[Excerpts from a dataset]
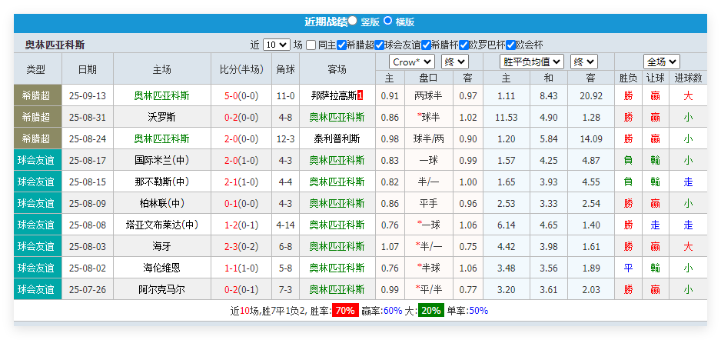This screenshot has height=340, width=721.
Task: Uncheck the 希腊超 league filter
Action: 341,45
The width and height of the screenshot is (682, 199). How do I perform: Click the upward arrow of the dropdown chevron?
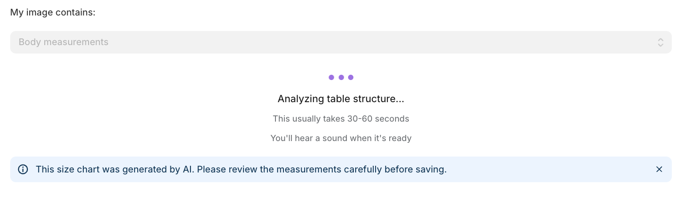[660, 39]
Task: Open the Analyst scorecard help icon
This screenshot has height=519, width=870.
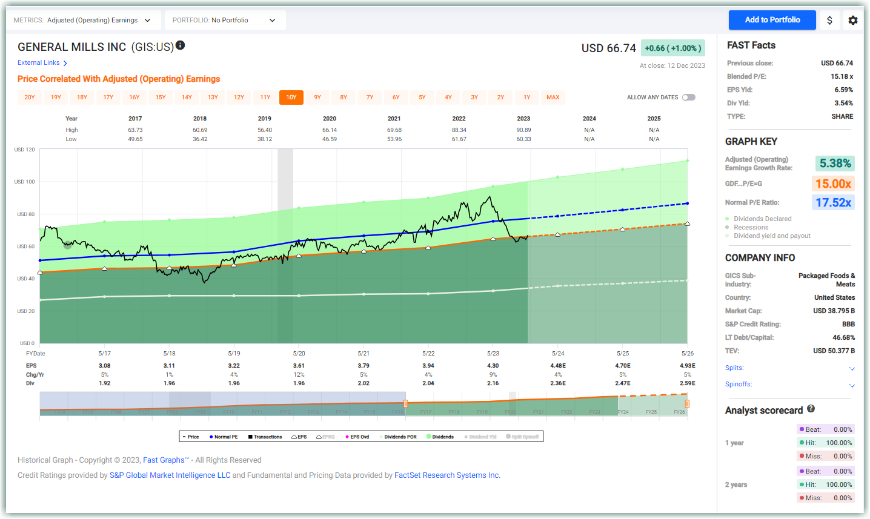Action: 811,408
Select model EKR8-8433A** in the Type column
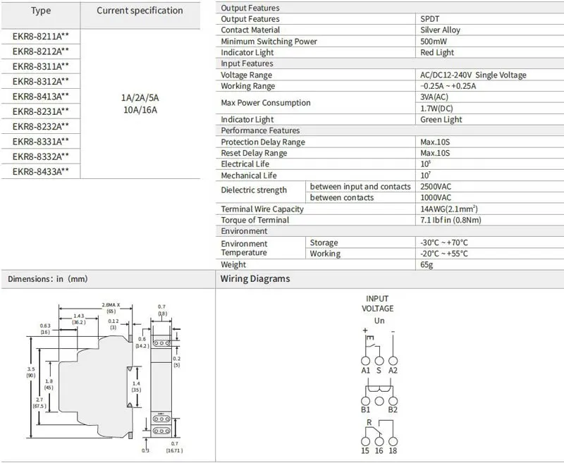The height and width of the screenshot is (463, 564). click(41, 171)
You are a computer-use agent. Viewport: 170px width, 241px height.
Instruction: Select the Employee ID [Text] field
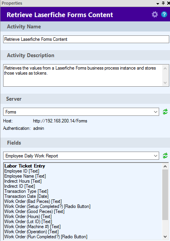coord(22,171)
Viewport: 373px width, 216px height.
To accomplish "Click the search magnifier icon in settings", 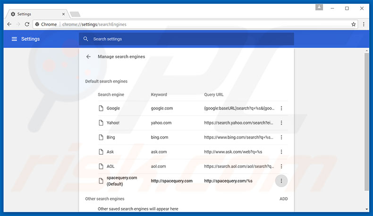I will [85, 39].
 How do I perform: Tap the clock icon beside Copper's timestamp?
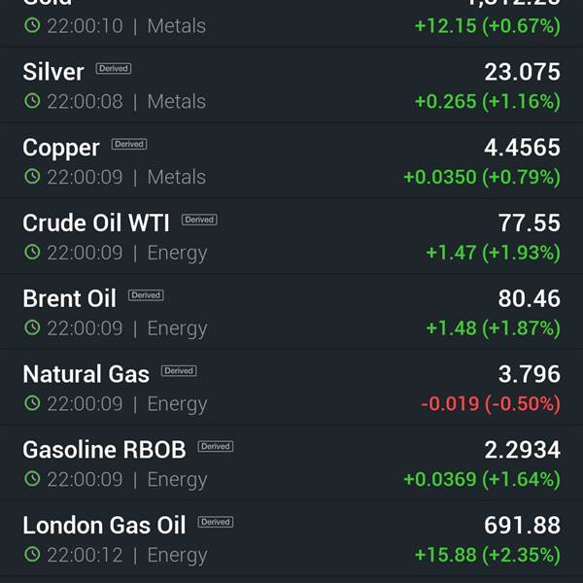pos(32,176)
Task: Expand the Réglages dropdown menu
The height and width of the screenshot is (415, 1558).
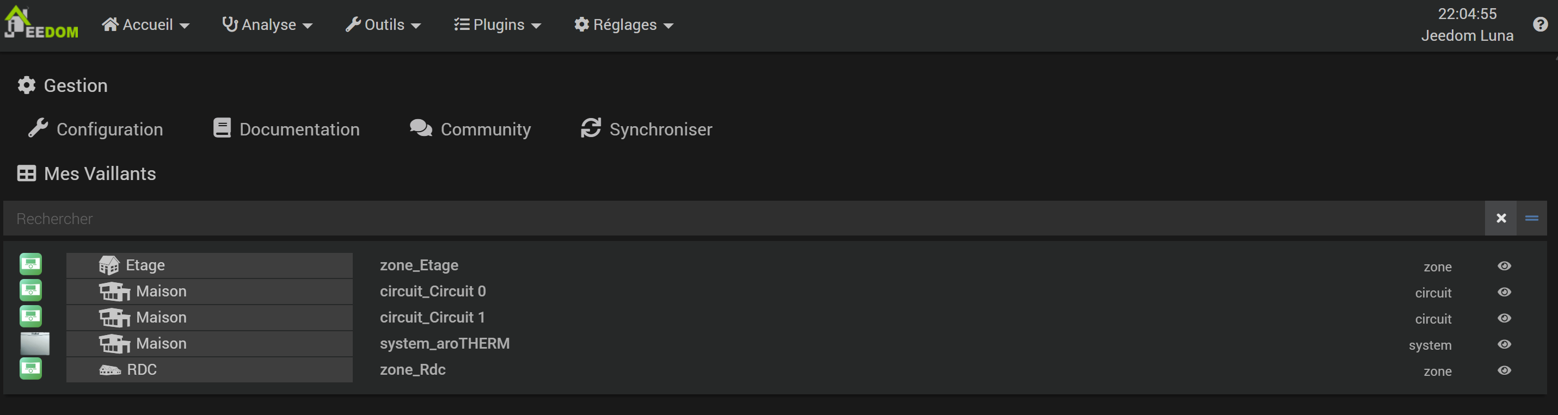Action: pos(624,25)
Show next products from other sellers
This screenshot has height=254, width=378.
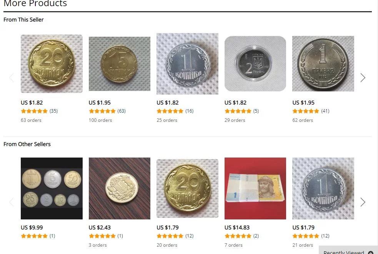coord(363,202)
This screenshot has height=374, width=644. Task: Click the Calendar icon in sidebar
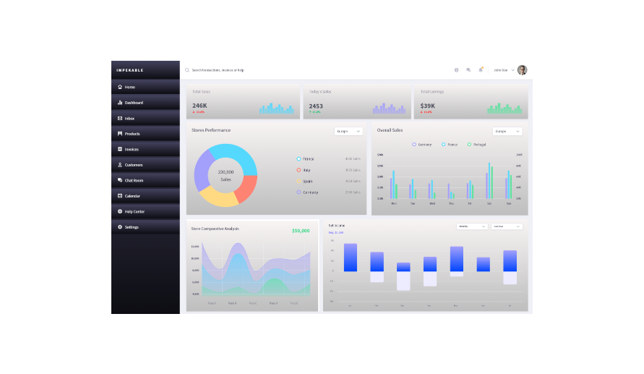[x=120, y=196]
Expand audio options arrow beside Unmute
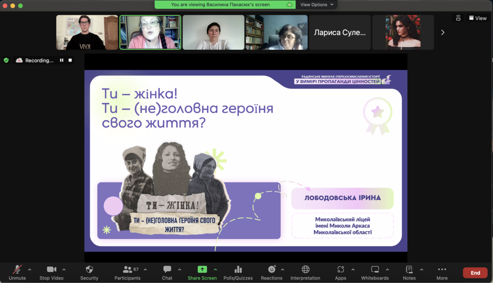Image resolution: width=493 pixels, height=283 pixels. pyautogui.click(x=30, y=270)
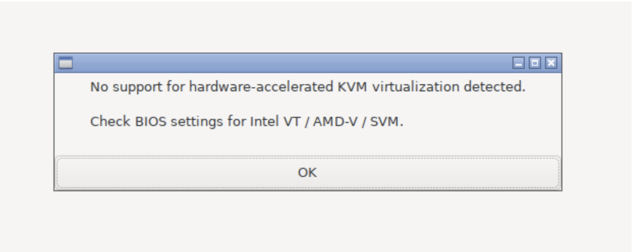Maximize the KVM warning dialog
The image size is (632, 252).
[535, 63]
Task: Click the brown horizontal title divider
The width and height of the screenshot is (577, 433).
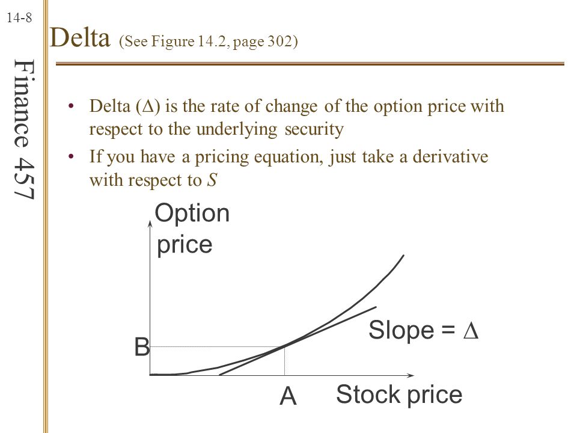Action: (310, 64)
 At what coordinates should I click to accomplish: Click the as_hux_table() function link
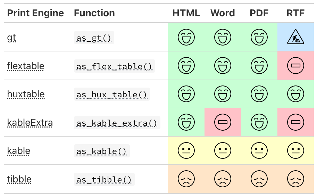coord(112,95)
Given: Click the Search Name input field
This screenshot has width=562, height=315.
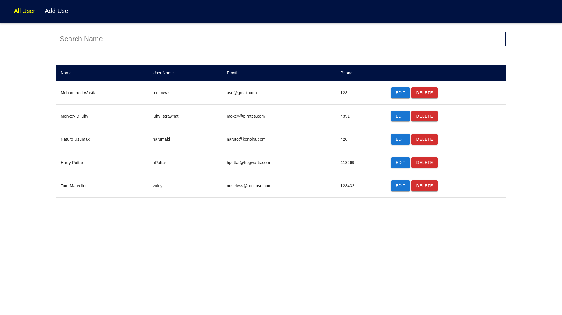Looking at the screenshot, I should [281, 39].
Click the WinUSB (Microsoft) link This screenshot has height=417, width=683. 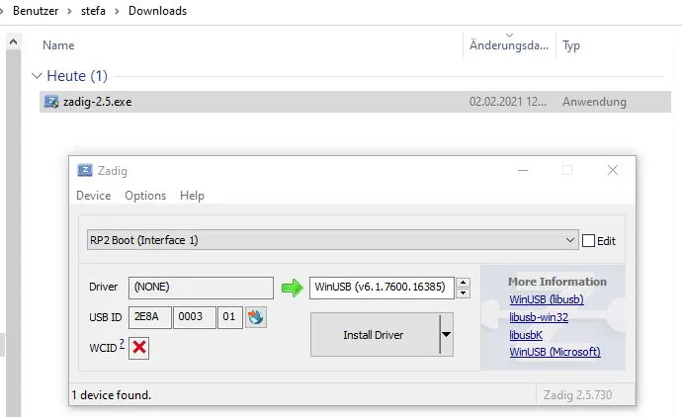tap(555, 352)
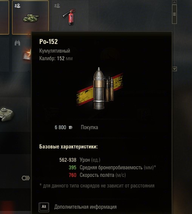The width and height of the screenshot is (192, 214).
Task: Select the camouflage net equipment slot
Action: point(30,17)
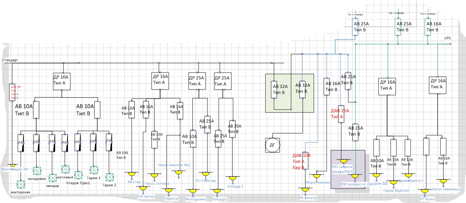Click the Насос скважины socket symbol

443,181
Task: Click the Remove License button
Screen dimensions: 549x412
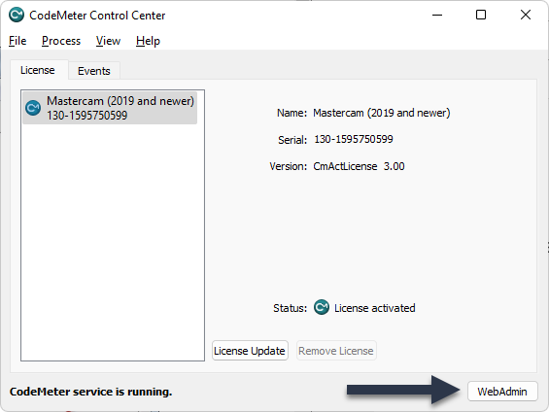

Exercise brief> From the records above, copy each line where the word "Viewport" can be found.

Answer space>
You are a computer-use agent. Viewport: 170px width, 241px height.
Viewport: 373px width, 216px height.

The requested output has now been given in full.